Our community, workforce and affordable housing crisis has been allowed to fester for so many years on the East End of Long Island. We have been losing local community members who can’t find affordable places to live, and this crisis has reached new, demoralizing heights during 2021.
Our heritage industries of fishing, farming, tourism and the arts are struggling to stay alive. As you are seeing, service businesses, retail stores and restaurants are closing down in unprecedented numbers in recent months, and there is no relief in sight.
The recent signing of the Community Housing Act by Governor Kathy Hochul is a hopeful step that will allow each of the five East End towns to hold referendums in 2022-23 to pass the bill and start collecting funds to put toward affordable housing. If passed in each township, significant benefits are years away. We need action now.
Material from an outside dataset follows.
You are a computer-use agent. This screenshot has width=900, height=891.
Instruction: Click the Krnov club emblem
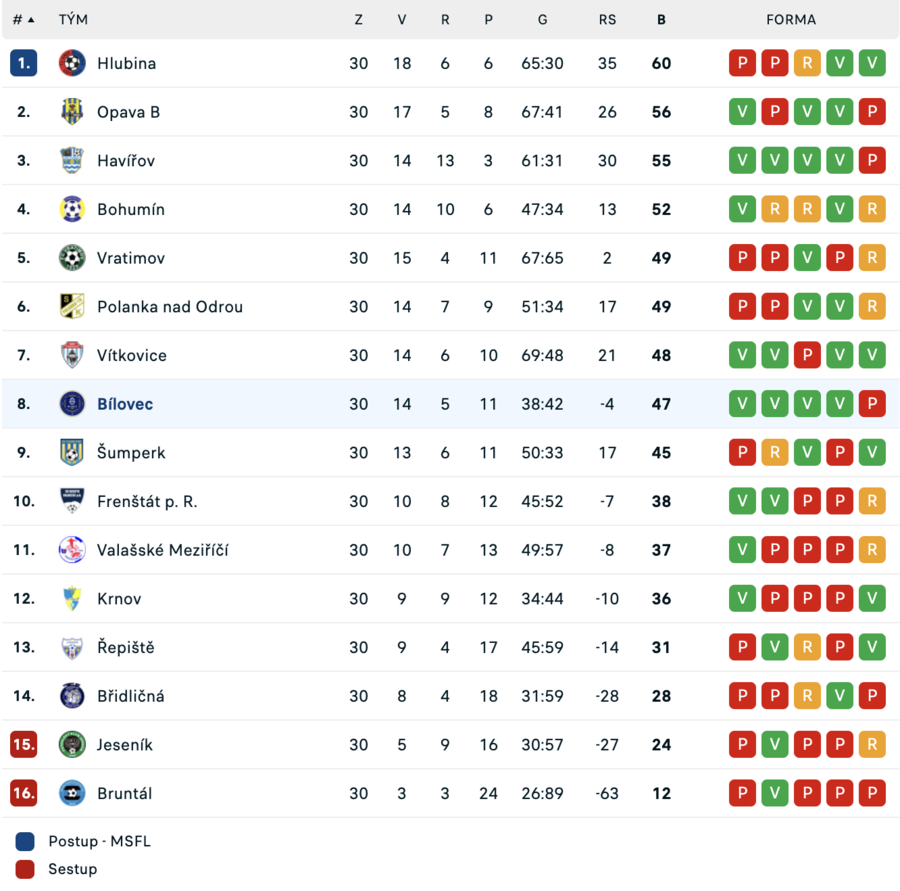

Townships and villages must rewrite exclusionary zoning codes to allow creation of multifamily homes and apartments. Uninformed local residents who fall victim to the myths of affordable housing — NIMBYs — are the vocal minority at public meetings and have been very effective at intimidating even newly enlightened local town and village leaders from allowing the creation of community housing. These same NIMBYs have worked their way onto appointed or elected boards and have created restrictive zoning laws and practices.
Studies have concluded that both Southampton Township and East Hampton Township are in need of community and affordable dwellings numbering in the thousands. This may require emergency measures and executive action in our towns and villages.
The first four actions:
1. Create workforce housing zoning districts in each village and hamlet to allow for “as of right” community housing developments of up to 100 dwellings.
2. Create multifamily zoning districts in each village and hamlet to allow for two-family homes, duplexes, accessory dwelling units and small apartment buildings to be placed on any property. The best-case scenario would be to eliminate single-family zoning.
3. All properties legally identified for affordable housing in the villages and townships should be handed over to local housing authorities with “as of right” authority to build as they see fit.
4. Make all village and township owned residential property available on a land lease basis to developers and private owners to build “as of right” housing that is affordable.
Until exclusionary zoning is eliminated in each township, village and hamlet, even locally controlled funds for community housing will only be marginally effective, benefiting only a chosen few on the long lists of those seeking affordable community housing.
We strongly encourage public officials to leave a legacy of having done something about this community housing crisis to strengthen our community.